- **Приведенный текст**
----

Рассматриваемый индикатор, однако, снизился в нескольких десятках периферийных стран.
В то же время, вопреки ряду пессимистических прогнозов, сделанных еще в 50-60-е годы, многие периферийные страны достигли в целом существенного прогресса в социально-культурной сфере, в развитии человеческого фактора. Доля населения, живущего за чертой бедности, сократилась в 1960-1990/1995 гг. в целом по афроазиатскому и латиноамериканскому миру с 45-50 % до 24-28 %, в том числе в Индии с 55-56 до 35-40 %, в Пакистане - с 52-56 % до 30-34 %, в Таиланде - с 57-59 до 13-18 %, в Бразилии - с 48-52 до 17-19 %, в Южной Корее - с 38-42 до 4-6 %. Этот индикатор понизился в 1970-1990/1995 гг. в КНР - с 33-39 до 8-12 %, в Индонезии - с 58-60 до 15-17 %, в Бангладеш (1980-1996 гг.) с 81-83 до 35-38 %. Вместе с тем доля населения, живущего в нищете, во многих странах Тропической Африки все еще составляла в первой половине 1990-х гг. 35-65 %
Улучшение экономических и санитарных условий вызвало резкое сокращение индикаторов младенческой смертности (хотя они еще остаются весьма высокоми по меркам развитых стран). В 1950-1996 гг. этот показатель уменьшился в среднем со 190-200 до 55-60 промилле, в том числе в КНР с 175-180 до 31-33, в Индии с 190 до 68-72, в Индонезии с 160-170 до 46-48 промилле, в Таиланде и на Филиппинах со 132-135 до 33-35, в Южной Корее с 110-120 до 8-10, на Тайване с 45-50 до 4 промилле. В то же время в странах Тропической Африки рассматриваемый показатель остается еще очень высоким (80-100-120 промилле).

----

- **Исходные данные**
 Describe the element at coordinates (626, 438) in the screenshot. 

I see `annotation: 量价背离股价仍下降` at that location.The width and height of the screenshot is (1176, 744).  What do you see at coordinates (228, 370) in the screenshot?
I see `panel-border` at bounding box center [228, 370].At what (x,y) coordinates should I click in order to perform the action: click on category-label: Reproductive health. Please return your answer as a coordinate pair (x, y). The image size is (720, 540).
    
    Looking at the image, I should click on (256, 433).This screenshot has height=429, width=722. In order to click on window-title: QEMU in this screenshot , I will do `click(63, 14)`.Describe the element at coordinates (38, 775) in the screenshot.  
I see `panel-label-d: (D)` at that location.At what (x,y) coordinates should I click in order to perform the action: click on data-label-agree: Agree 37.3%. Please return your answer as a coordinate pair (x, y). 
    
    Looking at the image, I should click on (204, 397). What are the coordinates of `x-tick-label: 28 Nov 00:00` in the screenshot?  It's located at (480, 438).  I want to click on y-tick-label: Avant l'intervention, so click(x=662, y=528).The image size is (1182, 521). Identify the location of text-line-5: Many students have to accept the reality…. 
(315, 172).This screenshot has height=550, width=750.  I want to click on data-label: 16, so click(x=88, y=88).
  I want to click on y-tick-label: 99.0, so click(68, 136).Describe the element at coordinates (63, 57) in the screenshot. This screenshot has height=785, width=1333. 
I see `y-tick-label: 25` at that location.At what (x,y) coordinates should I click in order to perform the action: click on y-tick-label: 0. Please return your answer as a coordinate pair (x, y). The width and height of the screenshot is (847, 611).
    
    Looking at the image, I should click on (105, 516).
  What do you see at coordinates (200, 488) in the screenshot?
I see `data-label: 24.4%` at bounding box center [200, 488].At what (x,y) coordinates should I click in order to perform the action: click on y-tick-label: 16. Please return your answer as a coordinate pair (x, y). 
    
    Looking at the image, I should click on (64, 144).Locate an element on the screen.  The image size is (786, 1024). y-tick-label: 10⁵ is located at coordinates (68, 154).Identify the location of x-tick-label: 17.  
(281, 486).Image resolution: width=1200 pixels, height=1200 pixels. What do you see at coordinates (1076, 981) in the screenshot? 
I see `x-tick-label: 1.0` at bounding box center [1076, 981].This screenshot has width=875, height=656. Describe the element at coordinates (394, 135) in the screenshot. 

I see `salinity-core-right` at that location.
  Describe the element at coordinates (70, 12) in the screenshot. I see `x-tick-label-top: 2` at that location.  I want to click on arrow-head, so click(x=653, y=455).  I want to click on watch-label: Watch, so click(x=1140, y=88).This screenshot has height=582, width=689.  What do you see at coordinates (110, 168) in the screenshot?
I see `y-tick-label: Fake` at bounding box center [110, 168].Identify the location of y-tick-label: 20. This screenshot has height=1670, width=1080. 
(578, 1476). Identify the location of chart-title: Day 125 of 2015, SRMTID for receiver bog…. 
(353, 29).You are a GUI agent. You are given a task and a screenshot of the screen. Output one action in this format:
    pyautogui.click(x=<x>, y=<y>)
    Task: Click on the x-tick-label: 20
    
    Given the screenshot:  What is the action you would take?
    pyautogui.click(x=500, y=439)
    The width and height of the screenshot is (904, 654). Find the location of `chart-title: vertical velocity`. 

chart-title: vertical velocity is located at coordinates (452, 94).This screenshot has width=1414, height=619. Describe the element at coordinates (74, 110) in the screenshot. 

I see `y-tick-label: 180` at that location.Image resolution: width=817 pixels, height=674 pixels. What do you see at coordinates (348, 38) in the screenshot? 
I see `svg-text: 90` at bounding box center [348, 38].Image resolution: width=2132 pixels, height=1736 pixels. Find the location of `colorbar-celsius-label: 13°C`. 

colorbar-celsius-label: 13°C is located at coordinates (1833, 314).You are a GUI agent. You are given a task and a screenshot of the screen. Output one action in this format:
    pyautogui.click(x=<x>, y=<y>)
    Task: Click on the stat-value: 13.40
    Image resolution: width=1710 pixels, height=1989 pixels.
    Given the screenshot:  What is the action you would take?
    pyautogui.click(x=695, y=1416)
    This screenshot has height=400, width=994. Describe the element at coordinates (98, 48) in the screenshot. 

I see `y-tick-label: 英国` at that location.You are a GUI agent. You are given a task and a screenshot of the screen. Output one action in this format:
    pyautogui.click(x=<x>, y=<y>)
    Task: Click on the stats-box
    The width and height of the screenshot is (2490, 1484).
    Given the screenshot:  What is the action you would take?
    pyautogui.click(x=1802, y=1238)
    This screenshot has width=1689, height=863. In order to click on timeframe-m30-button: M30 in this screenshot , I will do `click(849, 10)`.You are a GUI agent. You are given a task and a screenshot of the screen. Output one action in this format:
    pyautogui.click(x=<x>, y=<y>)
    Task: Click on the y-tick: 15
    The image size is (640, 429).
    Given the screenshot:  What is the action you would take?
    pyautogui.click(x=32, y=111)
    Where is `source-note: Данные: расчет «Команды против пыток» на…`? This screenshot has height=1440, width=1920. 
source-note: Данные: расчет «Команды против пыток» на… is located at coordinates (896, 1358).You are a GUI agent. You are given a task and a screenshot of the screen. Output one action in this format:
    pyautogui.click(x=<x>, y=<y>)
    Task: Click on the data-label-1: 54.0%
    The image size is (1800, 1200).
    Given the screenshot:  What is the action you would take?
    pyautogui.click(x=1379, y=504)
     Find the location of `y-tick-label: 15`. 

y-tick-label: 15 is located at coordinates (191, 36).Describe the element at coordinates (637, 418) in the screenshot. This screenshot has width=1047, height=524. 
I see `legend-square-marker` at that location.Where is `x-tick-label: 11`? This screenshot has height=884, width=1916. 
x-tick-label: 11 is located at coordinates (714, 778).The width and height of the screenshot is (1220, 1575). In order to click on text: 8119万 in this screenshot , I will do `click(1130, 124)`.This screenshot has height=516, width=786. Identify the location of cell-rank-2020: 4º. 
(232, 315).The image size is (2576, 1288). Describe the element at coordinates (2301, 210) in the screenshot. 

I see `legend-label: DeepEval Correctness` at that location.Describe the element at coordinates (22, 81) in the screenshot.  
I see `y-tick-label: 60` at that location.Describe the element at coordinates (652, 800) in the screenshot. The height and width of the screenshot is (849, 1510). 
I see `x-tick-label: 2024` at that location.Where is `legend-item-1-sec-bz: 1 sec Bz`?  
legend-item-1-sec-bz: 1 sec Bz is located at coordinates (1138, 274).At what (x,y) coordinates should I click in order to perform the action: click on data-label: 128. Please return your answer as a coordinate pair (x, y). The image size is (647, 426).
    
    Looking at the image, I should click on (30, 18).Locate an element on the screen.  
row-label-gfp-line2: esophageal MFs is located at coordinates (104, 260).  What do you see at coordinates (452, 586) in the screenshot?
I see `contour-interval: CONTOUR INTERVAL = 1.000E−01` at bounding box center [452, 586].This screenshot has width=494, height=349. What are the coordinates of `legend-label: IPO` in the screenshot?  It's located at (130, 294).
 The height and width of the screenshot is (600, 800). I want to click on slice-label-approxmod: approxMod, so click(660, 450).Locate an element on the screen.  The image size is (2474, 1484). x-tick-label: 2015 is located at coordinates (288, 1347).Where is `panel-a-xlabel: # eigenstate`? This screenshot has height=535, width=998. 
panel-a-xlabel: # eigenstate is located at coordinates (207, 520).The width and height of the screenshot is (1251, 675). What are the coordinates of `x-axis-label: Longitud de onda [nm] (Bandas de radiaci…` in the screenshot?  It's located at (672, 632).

----

- **Цель задания**
Ответьте по приведенному тексту на следующие вопросы:
(a) Как изменилась доля населения, живущего за чертой бедности, в Индии в 1960-1990/1995 гг.?
(b) Как изменился показатель младенческой смертности в Южной Корее в 1950-1996 гг.?
(c) Какой период указан для данных о доле населения, живущего за чертой бедности, в Бангладеш, и как изменился этот показатель?

- **Ответ**
(a) Эта доля сократилась с 55-56 до 35-40 %.
(b) Этот показатель уменьшился с 110-120 до 8-10 промилле.
(c) Указан период 1980-1996 гг. Показатель понизился с 81-83 до 35-38 %.